## [WORK ITEM]
Hand back the entries below exactly.
────────────────────
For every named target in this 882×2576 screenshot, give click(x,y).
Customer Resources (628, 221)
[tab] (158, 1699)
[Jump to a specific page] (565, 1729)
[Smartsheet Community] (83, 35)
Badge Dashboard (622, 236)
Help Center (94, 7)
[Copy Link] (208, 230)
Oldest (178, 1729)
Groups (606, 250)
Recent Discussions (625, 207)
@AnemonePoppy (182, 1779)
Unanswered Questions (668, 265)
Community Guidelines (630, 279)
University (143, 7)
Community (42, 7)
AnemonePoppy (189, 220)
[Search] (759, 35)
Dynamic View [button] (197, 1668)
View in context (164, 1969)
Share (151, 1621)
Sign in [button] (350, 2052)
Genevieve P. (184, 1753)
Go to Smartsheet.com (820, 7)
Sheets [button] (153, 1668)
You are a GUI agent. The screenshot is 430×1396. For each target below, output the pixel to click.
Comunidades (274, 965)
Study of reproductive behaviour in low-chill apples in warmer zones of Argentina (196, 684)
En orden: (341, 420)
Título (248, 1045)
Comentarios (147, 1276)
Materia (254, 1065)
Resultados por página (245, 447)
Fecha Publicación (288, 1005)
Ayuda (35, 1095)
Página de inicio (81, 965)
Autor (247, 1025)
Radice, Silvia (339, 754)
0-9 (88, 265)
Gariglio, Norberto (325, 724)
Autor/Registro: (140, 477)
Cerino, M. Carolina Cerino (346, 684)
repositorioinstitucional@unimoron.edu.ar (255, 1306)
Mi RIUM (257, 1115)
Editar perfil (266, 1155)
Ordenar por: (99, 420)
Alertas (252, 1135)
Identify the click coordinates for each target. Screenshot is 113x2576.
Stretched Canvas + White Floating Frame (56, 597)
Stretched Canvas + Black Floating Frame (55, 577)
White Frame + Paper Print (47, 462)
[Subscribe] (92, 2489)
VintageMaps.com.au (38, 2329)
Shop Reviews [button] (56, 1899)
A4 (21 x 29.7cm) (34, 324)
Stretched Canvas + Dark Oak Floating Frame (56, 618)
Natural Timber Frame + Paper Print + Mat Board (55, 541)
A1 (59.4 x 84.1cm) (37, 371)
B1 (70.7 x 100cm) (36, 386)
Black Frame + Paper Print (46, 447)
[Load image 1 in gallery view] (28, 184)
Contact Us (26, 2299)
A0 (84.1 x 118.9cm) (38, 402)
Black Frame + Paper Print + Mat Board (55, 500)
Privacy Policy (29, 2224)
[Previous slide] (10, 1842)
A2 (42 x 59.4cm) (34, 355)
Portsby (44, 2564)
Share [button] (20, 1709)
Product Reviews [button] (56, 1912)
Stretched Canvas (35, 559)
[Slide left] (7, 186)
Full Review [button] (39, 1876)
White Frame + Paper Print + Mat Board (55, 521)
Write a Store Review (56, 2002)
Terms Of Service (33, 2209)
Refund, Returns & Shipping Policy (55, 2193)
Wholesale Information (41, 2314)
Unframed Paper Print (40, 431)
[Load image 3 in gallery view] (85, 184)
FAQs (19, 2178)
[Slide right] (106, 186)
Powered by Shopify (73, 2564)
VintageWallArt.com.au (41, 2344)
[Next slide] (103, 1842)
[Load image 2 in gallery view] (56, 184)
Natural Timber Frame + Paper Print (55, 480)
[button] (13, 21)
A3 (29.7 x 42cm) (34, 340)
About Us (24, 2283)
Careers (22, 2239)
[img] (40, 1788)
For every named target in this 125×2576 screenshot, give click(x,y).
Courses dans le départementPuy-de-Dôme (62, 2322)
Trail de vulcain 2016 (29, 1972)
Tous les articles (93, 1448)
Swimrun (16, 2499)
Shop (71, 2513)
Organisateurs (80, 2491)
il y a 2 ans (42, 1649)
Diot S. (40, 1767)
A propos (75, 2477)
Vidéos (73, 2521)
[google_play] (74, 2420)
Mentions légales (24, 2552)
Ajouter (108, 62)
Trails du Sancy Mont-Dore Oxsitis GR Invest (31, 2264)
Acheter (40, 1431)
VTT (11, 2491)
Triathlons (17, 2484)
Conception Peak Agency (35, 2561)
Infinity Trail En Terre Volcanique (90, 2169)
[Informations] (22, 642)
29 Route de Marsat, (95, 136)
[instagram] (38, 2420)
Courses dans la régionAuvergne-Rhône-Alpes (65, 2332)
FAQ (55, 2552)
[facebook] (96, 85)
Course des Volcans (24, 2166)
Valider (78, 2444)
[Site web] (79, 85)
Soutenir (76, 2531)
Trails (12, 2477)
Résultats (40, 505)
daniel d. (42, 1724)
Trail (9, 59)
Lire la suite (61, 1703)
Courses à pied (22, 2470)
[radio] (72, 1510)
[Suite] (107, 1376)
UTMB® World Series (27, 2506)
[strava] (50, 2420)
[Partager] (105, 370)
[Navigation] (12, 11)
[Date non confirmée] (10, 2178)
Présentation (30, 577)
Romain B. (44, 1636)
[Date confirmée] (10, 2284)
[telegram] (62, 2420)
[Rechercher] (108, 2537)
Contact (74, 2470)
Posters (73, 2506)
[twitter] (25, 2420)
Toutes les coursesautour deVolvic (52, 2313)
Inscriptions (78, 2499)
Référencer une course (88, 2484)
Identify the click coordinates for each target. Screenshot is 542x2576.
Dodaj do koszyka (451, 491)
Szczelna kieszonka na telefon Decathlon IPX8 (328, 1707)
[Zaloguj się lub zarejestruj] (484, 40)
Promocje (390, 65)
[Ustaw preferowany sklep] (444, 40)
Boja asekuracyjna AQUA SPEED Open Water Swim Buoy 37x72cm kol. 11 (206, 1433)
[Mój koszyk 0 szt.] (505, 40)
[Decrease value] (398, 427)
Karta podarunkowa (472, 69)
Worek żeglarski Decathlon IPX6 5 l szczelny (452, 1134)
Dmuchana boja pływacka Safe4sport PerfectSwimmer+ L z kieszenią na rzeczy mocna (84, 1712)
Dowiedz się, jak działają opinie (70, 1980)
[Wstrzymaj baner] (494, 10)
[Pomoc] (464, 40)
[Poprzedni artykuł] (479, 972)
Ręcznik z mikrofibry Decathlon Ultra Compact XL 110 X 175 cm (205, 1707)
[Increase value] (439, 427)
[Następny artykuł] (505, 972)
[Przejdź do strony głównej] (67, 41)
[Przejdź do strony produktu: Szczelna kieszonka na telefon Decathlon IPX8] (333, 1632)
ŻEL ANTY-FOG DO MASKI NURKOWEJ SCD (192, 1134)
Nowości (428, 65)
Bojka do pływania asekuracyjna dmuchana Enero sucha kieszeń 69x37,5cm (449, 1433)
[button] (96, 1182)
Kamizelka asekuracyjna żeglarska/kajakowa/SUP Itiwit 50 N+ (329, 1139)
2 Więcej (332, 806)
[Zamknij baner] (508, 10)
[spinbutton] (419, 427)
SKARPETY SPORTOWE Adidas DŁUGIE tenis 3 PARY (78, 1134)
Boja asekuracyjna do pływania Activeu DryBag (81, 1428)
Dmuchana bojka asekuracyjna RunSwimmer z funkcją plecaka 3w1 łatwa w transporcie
────────────────────
## [RESPONSE]
For every named target in this 882×2576 screenshot, give click(x,y).
Customer Resources (628, 221)
[tab] (158, 1699)
[Jump to a specific page] (565, 1729)
[Smartsheet Community] (83, 35)
Badge Dashboard (622, 236)
Help Center (94, 7)
[Copy Link] (208, 230)
Oldest (178, 1729)
Groups (606, 250)
Recent Discussions (625, 207)
@AnemonePoppy (182, 1779)
Unanswered Questions (668, 265)
Community Guidelines (630, 279)
University (143, 7)
Community (42, 7)
AnemonePoppy (189, 220)
[Search] (759, 35)
Dynamic View [button] (197, 1668)
View in context (164, 1969)
Share (151, 1621)
Sign in [button] (350, 2052)
Genevieve P. (184, 1753)
Go to Smartsheet.com (820, 7)
Sheets [button] (153, 1668)
You are a GUI agent. The screenshot is 430×1396. For each target below, output the pixel to click.
Comunidades (274, 965)
Study of reproductive behaviour in low-chill apples in warmer zones of Argentina (196, 684)
En orden: (341, 420)
Título (248, 1045)
Comentarios (147, 1276)
Materia (254, 1065)
Resultados por página (245, 447)
Fecha Publicación (288, 1005)
Ayuda (35, 1095)
Página de inicio (81, 965)
Autor (247, 1025)
Radice, Silvia (339, 754)
0-9 (88, 265)
Gariglio, Norberto (325, 724)
Autor/Registro: (140, 477)
Cerino, M. Carolina Cerino (346, 684)
repositorioinstitucional@unimoron.edu.ar (255, 1306)
Mi RIUM (257, 1115)
Editar perfil (266, 1155)
Ordenar por: (99, 420)
Alertas (252, 1135)
Identify the click coordinates for each target. Screenshot is 113x2576.
Stretched Canvas + White Floating Frame (56, 597)
Stretched Canvas + Black Floating Frame (55, 577)
White Frame + Paper Print (47, 462)
[Subscribe] (92, 2489)
VintageMaps.com.au (38, 2329)
Shop Reviews [button] (56, 1899)
A4 (21 x 29.7cm) (34, 324)
Stretched Canvas + Dark Oak Floating Frame (56, 618)
Natural Timber Frame + Paper Print + Mat Board (55, 541)
A1 (59.4 x 84.1cm) (37, 371)
B1 (70.7 x 100cm) (36, 386)
Black Frame + Paper Print (46, 447)
[Load image 1 in gallery view] (28, 184)
Contact Us (26, 2299)
A0 (84.1 x 118.9cm) (38, 402)
Black Frame + Paper Print + Mat Board (55, 500)
Privacy Policy (29, 2224)
[Previous slide] (10, 1842)
A2 (42 x 59.4cm) (34, 355)
Portsby (44, 2564)
Share [button] (20, 1709)
Product Reviews [button] (56, 1912)
Stretched Canvas (35, 559)
[Slide left] (7, 186)
Full Review [button] (39, 1876)
White Frame + Paper Print + Mat Board (55, 521)
Write a Store Review (56, 2002)
Terms Of Service (33, 2209)
Refund, Returns & Shipping Policy (55, 2193)
Wholesale Information (41, 2314)
Unframed Paper Print (40, 431)
[Load image 3 in gallery view] (85, 184)
FAQs (19, 2178)
[Slide right] (106, 186)
Powered by Shopify (73, 2564)
VintageWallArt.com.au (41, 2344)
[Next slide] (103, 1842)
[Load image 2 in gallery view] (56, 184)
Natural Timber Frame + Paper Print (55, 480)
[button] (13, 21)
A3 (29.7 x 42cm) (34, 340)
About Us (24, 2283)
Careers (22, 2239)
[img] (40, 1788)
For every named target in this 125×2576 screenshot, give click(x,y).
Courses dans le départementPuy-de-Dôme (62, 2322)
Trail de vulcain 2016 (29, 1972)
Tous les articles (93, 1448)
Swimrun (16, 2499)
Shop (71, 2513)
Organisateurs (80, 2491)
il y a 2 ans (42, 1649)
Diot S. (40, 1767)
A propos (75, 2477)
Vidéos (73, 2521)
[google_play] (74, 2420)
Mentions légales (24, 2552)
Ajouter (108, 62)
Trails du Sancy Mont-Dore Oxsitis GR Invest (31, 2264)
Acheter (40, 1431)
VTT (11, 2491)
Triathlons (17, 2484)
Conception Peak Agency (35, 2561)
Infinity Trail En Terre Volcanique (90, 2169)
[Informations] (22, 642)
29 Route de Marsat, (95, 136)
[instagram] (38, 2420)
Courses dans la régionAuvergne-Rhône-Alpes (65, 2332)
FAQ (55, 2552)
[facebook] (96, 85)
Course des Volcans (24, 2166)
Valider (78, 2444)
[Site web] (79, 85)
Soutenir (76, 2531)
Trails (12, 2477)
Résultats (40, 505)
daniel d. (42, 1724)
Trail (9, 59)
Lire la suite (61, 1703)
Courses à pied (22, 2470)
[radio] (72, 1510)
[Suite] (107, 1376)
UTMB® World Series (27, 2506)
[strava] (50, 2420)
[Partager] (105, 370)
[Navigation] (12, 11)
[Date non confirmée] (10, 2178)
Présentation (30, 577)
Romain B. (44, 1636)
[Date confirmée] (10, 2284)
[telegram] (62, 2420)
[Rechercher] (108, 2537)
Contact (74, 2470)
Posters (73, 2506)
[twitter] (25, 2420)
Toutes les coursesautour deVolvic (52, 2313)
Inscriptions (78, 2499)
Référencer une course (88, 2484)
Identify the click coordinates for each target. Screenshot is 542x2576.
Dodaj do koszyka (451, 491)
Szczelna kieszonka na telefon Decathlon IPX8 (328, 1707)
[Zaloguj się lub zarejestruj] (484, 40)
Promocje (390, 65)
[Ustaw preferowany sklep] (444, 40)
Boja asekuracyjna AQUA SPEED Open Water Swim Buoy 37x72cm kol. 11 (206, 1433)
[Mój koszyk 0 szt.] (505, 40)
[Decrease value] (398, 427)
Karta podarunkowa (472, 69)
Worek żeglarski Decathlon IPX6 5 l szczelny (452, 1134)
Dmuchana boja pływacka Safe4sport PerfectSwimmer+ L z kieszenią na rzeczy mocna (84, 1712)
Dowiedz się, jak działają opinie (70, 1980)
[Wstrzymaj baner] (494, 10)
[Pomoc] (464, 40)
[Poprzedni artykuł] (479, 972)
Ręcznik z mikrofibry Decathlon Ultra Compact XL 110 X 175 cm (205, 1707)
[Increase value] (439, 427)
[Następny artykuł] (505, 972)
[Przejdź do strony głównej] (67, 41)
[Przejdź do strony produktu: Szczelna kieszonka na telefon Decathlon IPX8] (333, 1632)
ŻEL ANTY-FOG DO MASKI NURKOWEJ SCD (192, 1134)
Nowości (428, 65)
Bojka do pływania asekuracyjna dmuchana Enero sucha kieszeń 69x37,5cm (449, 1433)
[button] (96, 1182)
Kamizelka asekuracyjna żeglarska/kajakowa/SUP Itiwit 50 N+ (329, 1139)
2 Więcej (332, 806)
[Zamknij baner] (508, 10)
[spinbutton] (419, 427)
SKARPETY SPORTOWE Adidas DŁUGIE tenis 3 PARY (78, 1134)
Boja asekuracyjna do pływania Activeu DryBag (81, 1428)
Dmuchana bojka asekuracyjna RunSwimmer z funkcją plecaka 3w1 łatwa w transporcie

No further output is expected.